**DATA SHOWN:**
────────
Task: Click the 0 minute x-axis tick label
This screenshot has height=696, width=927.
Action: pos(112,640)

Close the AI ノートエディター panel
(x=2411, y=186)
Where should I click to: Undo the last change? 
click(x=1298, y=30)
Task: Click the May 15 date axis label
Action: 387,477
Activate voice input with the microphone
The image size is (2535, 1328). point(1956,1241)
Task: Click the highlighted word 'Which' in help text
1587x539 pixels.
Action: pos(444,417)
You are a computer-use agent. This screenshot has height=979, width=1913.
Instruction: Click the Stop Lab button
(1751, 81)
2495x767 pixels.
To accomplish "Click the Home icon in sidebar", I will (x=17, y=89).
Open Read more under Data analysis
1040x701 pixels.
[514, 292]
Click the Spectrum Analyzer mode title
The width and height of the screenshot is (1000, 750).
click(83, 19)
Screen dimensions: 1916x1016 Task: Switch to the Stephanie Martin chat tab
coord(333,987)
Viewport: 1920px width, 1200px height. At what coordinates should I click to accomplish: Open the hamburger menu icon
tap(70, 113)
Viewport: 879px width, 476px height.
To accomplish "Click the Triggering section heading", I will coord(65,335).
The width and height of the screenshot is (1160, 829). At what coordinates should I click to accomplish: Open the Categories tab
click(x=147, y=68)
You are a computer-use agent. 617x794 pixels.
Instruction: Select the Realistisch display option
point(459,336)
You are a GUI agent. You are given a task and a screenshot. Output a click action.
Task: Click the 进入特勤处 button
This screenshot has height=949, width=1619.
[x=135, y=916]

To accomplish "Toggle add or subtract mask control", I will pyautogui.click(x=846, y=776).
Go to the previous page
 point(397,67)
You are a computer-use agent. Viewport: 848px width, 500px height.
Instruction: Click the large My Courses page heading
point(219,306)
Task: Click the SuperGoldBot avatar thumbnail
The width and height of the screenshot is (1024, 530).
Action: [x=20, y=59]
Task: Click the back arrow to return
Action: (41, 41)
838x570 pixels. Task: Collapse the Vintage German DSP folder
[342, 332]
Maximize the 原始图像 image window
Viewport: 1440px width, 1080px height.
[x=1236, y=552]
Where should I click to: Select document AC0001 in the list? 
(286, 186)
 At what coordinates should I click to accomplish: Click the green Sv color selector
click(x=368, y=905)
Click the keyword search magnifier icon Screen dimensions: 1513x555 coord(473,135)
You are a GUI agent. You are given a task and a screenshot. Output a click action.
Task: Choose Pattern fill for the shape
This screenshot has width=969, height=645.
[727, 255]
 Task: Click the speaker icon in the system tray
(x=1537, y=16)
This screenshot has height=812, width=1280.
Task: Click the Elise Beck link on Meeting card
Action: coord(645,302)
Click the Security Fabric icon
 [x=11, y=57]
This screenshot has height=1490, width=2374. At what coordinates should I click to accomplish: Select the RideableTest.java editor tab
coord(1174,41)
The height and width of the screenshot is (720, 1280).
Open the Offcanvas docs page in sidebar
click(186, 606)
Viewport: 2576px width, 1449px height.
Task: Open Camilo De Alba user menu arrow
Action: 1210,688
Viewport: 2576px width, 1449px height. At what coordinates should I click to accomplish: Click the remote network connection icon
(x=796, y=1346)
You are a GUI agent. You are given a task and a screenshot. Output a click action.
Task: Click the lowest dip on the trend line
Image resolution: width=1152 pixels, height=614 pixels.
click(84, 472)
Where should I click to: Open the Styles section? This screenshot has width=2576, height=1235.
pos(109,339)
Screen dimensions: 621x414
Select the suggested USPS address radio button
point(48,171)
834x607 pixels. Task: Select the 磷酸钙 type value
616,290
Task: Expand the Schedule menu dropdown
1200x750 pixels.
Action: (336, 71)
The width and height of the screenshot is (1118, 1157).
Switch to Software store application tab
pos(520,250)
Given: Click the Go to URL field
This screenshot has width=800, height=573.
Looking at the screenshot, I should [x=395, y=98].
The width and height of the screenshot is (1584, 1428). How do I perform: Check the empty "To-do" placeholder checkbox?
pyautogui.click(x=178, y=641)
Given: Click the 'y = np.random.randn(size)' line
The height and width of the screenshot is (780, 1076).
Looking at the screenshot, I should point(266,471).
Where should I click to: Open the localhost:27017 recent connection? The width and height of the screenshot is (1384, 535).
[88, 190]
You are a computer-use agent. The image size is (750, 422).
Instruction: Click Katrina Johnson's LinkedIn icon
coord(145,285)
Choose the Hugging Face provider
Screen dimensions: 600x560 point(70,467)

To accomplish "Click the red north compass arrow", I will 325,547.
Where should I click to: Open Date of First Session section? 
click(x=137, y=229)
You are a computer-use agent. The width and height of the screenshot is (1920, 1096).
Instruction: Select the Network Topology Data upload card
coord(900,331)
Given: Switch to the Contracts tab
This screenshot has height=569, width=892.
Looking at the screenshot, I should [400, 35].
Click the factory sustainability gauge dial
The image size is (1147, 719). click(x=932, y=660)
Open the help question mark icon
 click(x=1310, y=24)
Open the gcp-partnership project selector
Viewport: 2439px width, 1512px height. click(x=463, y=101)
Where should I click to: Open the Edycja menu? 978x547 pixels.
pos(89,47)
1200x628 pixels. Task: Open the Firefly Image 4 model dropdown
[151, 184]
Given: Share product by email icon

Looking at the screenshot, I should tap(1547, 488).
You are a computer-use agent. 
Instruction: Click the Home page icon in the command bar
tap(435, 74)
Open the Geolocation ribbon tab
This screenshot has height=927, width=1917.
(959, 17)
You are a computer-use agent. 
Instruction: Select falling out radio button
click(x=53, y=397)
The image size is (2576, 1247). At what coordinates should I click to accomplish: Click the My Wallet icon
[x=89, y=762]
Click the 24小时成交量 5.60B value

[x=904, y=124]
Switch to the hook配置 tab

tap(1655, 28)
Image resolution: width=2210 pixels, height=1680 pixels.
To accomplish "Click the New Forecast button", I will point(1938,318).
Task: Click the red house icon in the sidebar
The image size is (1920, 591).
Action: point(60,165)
────────
Reproduce the records from the line with "Task: Click the red house icon in the sidebar" through the end of the records, requests included, and shift every coordinate in the answers up by 130.

Task: Click the red house icon in the sidebar
The image size is (1920, 591).
Action: point(190,295)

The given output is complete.